ロシアW杯ではポグバがリーダーで、ドレッシングルームにおいてもチームを鼓舞する重要な存在でしたが、その代わりになれるような選手は今回のメンバーにはいません。

GKのウーゴ・ロリス(トッテナム)はとても寡黙な男ですが、経験があり、彼が話す時にはみんなが耳を傾けます。とはいえ、強烈なリーダーシップを発揮するわけではない。エムバペも所属クラブでの言動が度々話題になりますし、昨年のEUROでも彼の態度によってチーム内で分裂が起きたので、最初は大人しくするでしょう。

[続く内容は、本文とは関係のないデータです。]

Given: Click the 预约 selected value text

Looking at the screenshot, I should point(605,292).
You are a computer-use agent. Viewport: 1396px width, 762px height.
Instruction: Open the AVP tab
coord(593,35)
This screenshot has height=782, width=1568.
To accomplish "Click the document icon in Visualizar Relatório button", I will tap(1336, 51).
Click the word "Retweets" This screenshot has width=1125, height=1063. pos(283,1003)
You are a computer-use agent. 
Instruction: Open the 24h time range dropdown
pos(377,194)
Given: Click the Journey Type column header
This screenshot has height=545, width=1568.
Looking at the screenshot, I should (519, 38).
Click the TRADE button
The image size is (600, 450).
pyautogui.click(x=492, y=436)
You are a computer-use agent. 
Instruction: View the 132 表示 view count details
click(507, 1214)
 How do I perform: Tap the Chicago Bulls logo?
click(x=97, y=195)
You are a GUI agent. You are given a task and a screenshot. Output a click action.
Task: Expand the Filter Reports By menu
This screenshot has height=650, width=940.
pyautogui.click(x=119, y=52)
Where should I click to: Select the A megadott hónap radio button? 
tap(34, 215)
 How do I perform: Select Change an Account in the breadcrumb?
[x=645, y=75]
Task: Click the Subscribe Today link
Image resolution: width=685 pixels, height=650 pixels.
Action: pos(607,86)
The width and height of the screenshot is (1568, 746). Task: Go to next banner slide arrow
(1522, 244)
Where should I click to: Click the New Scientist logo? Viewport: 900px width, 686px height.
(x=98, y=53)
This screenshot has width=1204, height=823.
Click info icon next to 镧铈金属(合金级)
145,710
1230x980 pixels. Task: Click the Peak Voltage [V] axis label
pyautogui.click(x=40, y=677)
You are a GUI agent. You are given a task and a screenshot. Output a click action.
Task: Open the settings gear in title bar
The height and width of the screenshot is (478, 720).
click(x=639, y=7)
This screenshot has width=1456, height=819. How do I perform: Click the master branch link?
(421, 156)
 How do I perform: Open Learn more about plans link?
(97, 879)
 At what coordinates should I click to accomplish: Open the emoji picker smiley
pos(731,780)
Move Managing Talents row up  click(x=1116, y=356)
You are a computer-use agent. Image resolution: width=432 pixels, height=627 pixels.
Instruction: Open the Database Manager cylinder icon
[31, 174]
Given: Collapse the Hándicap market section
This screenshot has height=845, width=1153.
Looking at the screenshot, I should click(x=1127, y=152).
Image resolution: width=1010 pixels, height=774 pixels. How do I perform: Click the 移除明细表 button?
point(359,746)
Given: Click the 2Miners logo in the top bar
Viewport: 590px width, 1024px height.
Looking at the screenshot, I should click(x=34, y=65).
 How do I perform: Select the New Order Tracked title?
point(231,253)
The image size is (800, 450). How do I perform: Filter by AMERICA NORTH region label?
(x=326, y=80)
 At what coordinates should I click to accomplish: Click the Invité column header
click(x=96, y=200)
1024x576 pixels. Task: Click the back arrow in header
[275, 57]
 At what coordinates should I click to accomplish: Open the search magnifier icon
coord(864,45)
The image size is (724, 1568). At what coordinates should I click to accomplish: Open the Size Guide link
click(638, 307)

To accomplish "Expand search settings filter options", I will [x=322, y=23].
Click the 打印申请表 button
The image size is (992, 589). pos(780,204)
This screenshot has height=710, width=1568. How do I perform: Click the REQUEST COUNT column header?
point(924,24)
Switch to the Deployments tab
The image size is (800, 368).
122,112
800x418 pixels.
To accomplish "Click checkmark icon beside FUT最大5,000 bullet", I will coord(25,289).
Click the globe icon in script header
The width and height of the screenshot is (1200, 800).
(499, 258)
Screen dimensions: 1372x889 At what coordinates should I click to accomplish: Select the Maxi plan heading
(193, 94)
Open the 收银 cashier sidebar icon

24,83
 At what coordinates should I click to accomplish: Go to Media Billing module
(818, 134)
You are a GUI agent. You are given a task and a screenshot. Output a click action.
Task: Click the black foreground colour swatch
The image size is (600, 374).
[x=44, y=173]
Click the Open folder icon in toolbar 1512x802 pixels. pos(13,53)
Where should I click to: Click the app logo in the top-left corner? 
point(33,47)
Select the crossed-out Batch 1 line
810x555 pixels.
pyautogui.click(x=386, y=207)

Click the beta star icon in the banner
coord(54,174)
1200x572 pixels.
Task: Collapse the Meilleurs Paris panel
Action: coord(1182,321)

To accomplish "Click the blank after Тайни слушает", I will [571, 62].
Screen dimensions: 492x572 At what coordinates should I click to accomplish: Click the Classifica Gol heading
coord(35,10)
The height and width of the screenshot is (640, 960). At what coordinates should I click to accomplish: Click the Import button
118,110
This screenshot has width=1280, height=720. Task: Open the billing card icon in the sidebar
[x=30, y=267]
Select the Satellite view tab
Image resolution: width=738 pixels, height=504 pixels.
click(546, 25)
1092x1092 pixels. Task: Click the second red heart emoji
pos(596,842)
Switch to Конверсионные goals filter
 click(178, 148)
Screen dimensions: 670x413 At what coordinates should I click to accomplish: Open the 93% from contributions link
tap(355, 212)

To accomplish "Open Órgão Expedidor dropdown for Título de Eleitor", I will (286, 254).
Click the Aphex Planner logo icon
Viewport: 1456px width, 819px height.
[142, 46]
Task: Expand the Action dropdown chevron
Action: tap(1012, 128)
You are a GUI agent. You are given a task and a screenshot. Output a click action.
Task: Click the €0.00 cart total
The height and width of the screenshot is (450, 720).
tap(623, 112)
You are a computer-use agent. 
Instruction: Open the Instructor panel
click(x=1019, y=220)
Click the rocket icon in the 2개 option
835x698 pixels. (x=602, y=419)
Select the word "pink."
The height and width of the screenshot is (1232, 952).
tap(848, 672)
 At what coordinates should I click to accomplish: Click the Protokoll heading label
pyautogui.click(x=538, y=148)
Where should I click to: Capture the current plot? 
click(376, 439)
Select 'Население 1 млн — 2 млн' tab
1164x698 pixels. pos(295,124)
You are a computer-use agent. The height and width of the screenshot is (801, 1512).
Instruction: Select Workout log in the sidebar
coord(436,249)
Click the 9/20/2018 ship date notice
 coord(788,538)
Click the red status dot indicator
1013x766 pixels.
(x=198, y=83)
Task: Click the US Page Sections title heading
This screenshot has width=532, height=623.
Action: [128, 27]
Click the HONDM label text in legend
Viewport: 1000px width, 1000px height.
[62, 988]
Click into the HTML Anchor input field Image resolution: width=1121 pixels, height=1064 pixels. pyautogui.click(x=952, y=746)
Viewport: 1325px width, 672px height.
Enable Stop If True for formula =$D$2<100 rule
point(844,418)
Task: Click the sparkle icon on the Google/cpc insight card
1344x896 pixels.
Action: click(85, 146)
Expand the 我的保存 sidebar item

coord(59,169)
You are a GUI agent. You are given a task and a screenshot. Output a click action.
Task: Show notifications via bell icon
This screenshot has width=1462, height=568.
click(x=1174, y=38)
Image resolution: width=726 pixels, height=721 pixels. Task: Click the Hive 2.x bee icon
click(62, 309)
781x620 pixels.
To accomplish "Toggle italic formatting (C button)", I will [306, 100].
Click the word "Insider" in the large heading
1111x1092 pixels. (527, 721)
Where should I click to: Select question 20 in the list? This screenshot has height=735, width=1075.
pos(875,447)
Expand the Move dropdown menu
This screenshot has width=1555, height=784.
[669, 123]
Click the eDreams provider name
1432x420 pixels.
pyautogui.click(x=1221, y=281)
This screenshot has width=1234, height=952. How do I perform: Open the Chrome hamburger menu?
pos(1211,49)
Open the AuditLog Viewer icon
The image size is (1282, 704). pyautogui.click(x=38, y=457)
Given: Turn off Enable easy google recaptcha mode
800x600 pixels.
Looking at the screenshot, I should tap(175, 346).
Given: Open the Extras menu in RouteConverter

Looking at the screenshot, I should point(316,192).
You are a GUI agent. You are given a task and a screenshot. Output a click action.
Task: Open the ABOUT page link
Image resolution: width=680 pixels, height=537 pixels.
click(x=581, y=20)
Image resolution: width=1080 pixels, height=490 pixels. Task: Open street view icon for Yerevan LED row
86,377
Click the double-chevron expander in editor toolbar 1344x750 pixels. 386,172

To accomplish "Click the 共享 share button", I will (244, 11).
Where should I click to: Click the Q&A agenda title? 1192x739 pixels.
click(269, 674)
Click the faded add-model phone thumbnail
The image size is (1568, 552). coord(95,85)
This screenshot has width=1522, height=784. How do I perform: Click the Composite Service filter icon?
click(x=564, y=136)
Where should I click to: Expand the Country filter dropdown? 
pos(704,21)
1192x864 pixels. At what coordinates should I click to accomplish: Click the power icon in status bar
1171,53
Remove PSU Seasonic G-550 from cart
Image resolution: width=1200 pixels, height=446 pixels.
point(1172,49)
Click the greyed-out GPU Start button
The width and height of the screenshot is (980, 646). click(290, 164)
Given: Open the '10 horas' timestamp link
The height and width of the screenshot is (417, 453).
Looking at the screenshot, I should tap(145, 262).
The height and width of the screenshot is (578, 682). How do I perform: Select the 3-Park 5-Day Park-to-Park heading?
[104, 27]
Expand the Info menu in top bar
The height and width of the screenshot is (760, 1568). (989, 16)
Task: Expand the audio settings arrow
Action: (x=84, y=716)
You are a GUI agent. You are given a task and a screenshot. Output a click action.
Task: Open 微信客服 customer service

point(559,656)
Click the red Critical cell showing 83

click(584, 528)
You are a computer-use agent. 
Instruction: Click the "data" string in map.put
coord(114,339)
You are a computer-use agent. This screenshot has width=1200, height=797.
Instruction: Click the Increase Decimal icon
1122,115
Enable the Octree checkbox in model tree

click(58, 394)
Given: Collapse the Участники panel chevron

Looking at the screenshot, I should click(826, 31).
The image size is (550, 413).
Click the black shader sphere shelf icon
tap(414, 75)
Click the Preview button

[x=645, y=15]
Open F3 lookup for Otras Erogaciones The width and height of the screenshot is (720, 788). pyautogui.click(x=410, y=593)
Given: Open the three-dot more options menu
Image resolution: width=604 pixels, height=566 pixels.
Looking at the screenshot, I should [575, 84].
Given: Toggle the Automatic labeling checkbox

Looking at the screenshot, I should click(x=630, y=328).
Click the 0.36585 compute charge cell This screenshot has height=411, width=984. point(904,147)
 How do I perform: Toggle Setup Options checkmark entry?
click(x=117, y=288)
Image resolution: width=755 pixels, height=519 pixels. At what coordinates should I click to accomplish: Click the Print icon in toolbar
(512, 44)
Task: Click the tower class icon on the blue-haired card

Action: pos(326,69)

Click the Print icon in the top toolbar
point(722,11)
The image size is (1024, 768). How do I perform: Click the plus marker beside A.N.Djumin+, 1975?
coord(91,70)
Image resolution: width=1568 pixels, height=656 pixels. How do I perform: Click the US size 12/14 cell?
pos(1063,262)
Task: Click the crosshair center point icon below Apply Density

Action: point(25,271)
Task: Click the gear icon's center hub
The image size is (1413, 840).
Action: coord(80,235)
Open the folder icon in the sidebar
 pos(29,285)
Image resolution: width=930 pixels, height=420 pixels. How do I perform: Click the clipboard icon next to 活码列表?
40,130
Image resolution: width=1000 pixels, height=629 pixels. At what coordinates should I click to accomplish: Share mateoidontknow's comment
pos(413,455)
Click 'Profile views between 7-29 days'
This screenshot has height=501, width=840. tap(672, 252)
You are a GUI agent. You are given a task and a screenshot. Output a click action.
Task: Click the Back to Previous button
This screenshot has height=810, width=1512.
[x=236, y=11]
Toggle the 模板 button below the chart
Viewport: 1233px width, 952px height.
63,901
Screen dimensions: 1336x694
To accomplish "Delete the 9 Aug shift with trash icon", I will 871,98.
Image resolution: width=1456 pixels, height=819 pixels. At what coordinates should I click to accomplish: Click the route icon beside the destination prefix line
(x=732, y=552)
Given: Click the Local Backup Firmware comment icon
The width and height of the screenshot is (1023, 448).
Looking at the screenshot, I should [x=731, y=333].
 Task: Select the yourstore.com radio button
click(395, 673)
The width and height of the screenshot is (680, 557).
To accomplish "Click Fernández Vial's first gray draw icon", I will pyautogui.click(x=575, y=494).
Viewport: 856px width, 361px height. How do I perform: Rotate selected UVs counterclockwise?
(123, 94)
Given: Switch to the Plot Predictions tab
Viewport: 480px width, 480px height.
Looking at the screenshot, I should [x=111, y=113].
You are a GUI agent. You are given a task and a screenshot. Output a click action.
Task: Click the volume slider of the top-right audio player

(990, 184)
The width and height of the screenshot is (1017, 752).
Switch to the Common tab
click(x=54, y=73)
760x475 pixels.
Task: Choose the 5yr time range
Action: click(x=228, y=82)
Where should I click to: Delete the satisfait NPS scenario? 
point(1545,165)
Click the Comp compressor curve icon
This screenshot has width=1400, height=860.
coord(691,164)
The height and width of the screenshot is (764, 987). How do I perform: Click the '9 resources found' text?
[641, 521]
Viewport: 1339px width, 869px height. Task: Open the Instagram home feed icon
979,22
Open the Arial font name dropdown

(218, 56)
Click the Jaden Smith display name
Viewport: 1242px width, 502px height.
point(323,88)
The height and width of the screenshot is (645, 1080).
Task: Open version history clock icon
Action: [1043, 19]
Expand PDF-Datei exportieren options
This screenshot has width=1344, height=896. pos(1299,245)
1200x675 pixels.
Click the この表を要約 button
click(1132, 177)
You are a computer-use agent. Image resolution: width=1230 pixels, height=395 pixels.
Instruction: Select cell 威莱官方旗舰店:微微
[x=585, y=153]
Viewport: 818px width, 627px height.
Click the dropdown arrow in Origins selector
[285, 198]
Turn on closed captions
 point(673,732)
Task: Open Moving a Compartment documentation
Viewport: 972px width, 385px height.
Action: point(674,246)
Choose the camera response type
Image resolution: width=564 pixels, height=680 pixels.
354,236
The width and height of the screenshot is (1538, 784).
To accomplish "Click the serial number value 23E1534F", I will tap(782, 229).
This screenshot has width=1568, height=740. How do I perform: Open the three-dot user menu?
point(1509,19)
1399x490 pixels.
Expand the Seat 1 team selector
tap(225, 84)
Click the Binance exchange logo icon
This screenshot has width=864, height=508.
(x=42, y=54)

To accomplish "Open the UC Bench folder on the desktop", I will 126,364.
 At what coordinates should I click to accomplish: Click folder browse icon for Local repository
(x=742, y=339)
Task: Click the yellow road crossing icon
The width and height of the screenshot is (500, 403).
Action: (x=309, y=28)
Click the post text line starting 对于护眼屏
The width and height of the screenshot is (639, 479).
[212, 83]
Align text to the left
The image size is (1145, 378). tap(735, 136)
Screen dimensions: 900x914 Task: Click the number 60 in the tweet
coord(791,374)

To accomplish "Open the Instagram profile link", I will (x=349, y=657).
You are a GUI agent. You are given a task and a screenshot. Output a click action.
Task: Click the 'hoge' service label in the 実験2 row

ゴールを量産すれば、調子に乗ってしまうかもしれませんが。

唯一、アントワーヌ・グリーズマン(アトレティコ・マドリード)がリーダーになれそうにも見えますが、彼の性格は私がいたトルシエジャパンでいえば森島寛晃のようなタイプで、ムードメーカーであり、ドンと構えるリーダーではないですね。 今大会、前線からかなり献身的に守備に走り、かつ攻撃面でも質の高いプレーを見せています。
「フランス代表のここまでのMVP」と評されるパフォーマンスにはチームメートも脱帽しており、グリーズマンを“チームリーダー”だと見なす意見もありますが、彼としては、あくまでも“影の存在”として貢献したいはずです。

“リーダー不在”がいい方向に働き、みんなが謙虚になって一つにまとまれるのか。チームに問題が起きた時に、誰もチームを引っ張れないのか。どちらに転ぶかは分かりません。強いて言えば、ロシアW杯を制し、その後もチームを率いている監督のデシャンが唯一のリーダーでしょう。